The term “stoner rock” is pretty lame, but it’ll have to do. I’m pretty stoked on stoner rock not because of its “bong-rattling grooves” and the whole pot angle (boring) but because of its stubborn adherence to old-fashioned musical and production values. Just plug in your guitar and play, man. Unfortunately this scene has produced a lot of cookie cutter bands content to set their sights no higher than producing barely passable facsimiles of Kyuss, early Monster Magnet, or even the mediocre Fu Manchu. There’s a lot of slop clogging up the trough (or resin gumming up the screen).

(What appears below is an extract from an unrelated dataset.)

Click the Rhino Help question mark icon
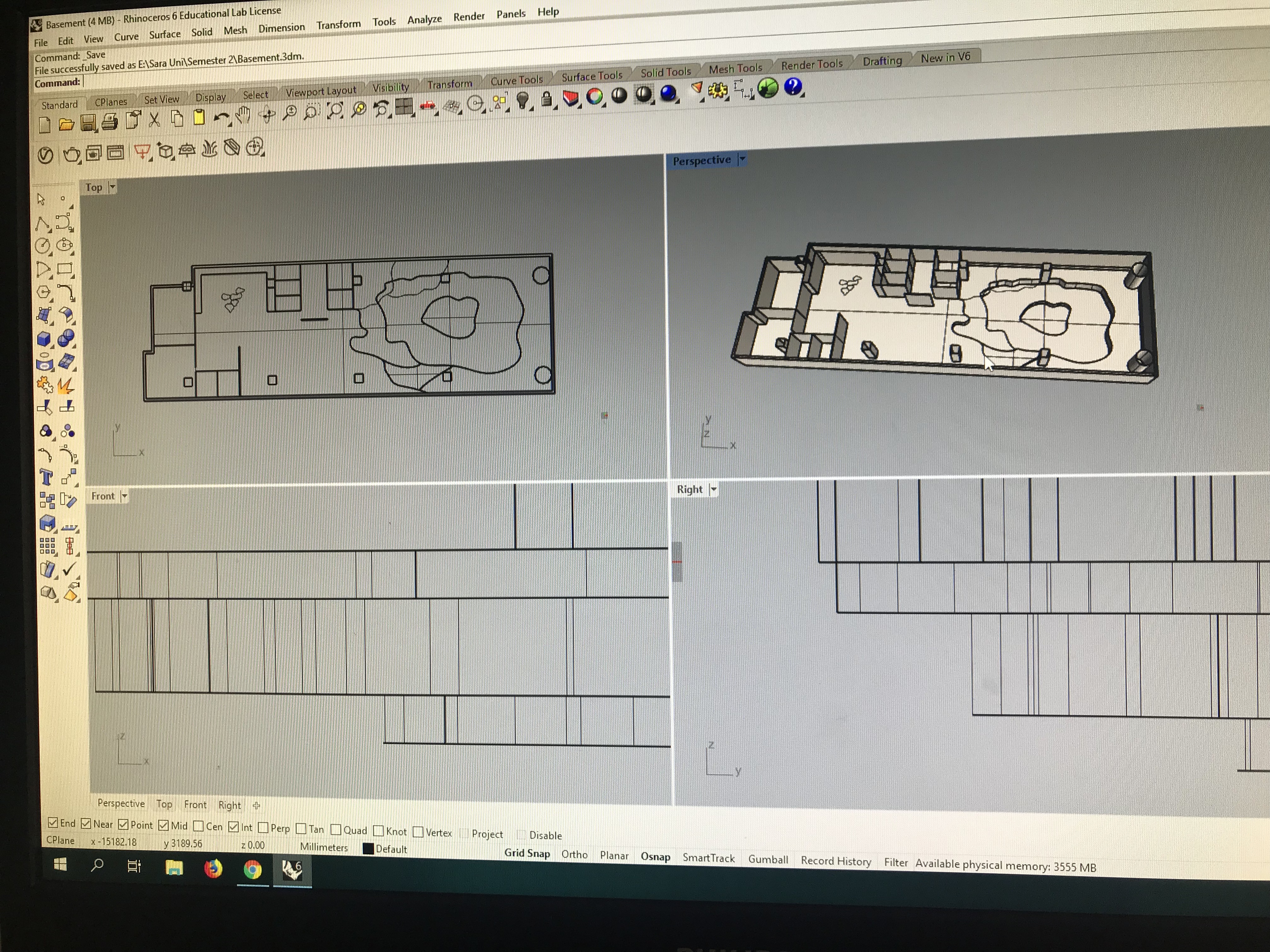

I keep coming back for more though. Don’t ask me how I ended up with two Electric Wizard albums. I’m not even sure I like them—they’re sloppy, incoherent, and their riffs are completely retarded. They clearly don’t give a fuck, and that’s kind of what keeps me listening, hoping that one day I’ll believe. Plus they’re British, which counts for something with me. They’re the sound of ruination…abysmal in the true sense of the word. Remember Trainspotting, when McGregor tries to retrieve his suppositories down the worst toilet in Scotland? That’s what listening to Electric Wizard reminds me of.
Sweden’s Mammoth Volume are the complete opposite. They can sing, they can play, they’ve got songs that twist and turn, eat their own tails, send out tendrils into your brain. They’re like Yes and Purple and Santana, maybe even the Beatles. If you consider Half Man, Spiritual Beggars, Grand Magus, Abramis Brama and The Quill (the latter two I have yet to check out beyond some MP3s), then it’s apparent that Sweden is mecca for hard rockers worldwide. Mammoth Volume! Rule!

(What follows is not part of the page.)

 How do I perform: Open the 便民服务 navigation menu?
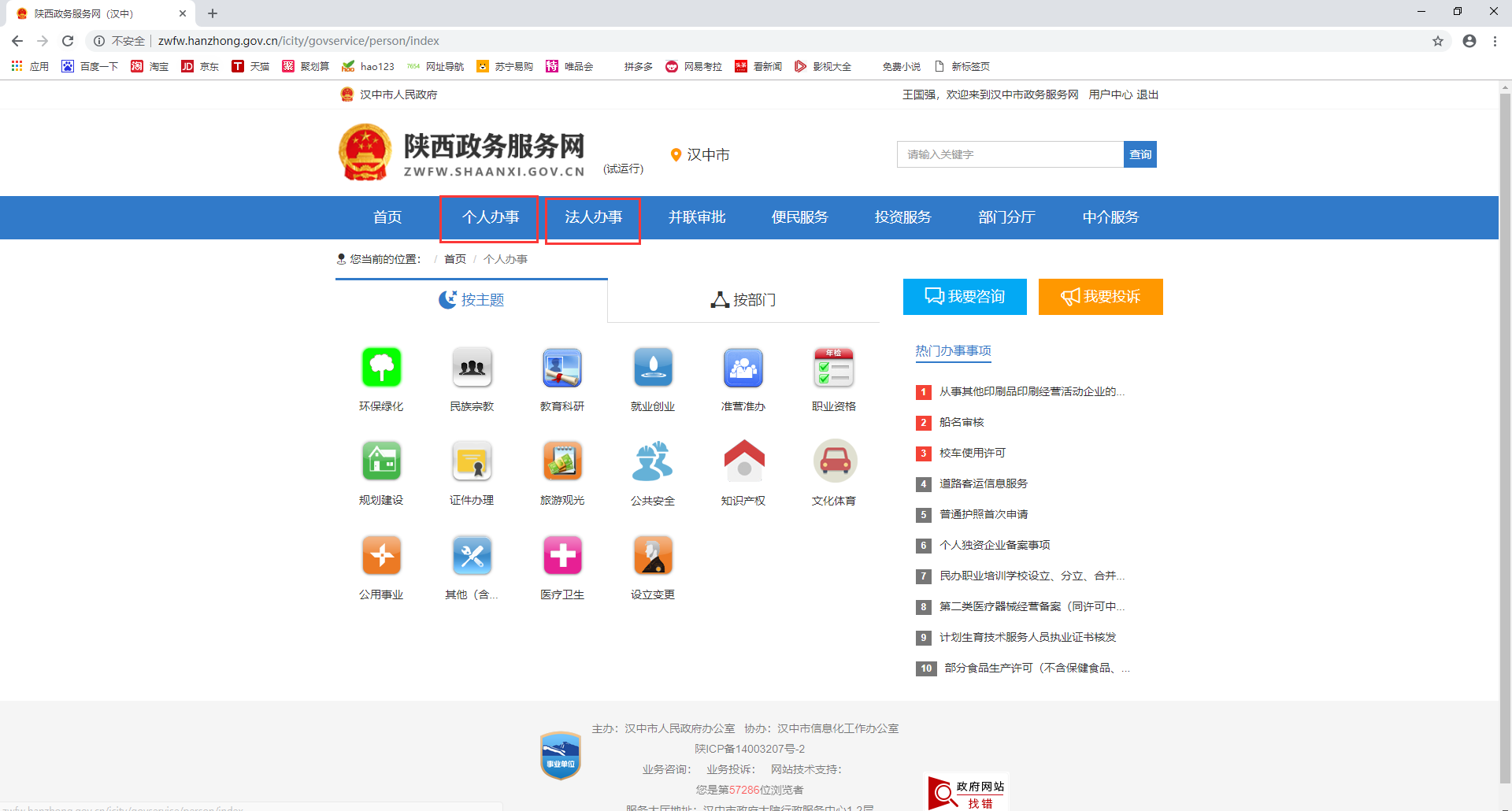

The States sometimes coughs up some interesting bands. I’ve gone on about fuzzular circlenauts Dead Meadow before. Suffice to say I want to be in a band that sounds just like them. I picked up Graveyard Poetry by Abdullah on the weekend, after seeing their name on various year-end lists and hearing the awesome “Black Helicopters.” I have to give them credit for standing out from the crowd, too. Their massed powerchords remind me of Sheavy, but I like Abdullah’s vocalist (Jeff Shirilla, who also writes the majority of the material) better. Sure, they take some cues from Sabbath, but they also incorporate a distinct NWOBHM vibe. Bands like Witchfinder General, Holocaust and Diamond Head come to mind throughout the album. In fact, one song, “Strange Benedictions,” sounds exactly like the latter band’s “Sucking My Love.” I also admire the album for shaking things up tempo-wise, avoiding the sludge-rut that most stoner bands fall into. “Deprogrammed” speeds along like early Metallica before hitting its mid-tempo stride, while the album ends with the punkish “They, The Tyrants.” A fine release from the folks at Meteor City.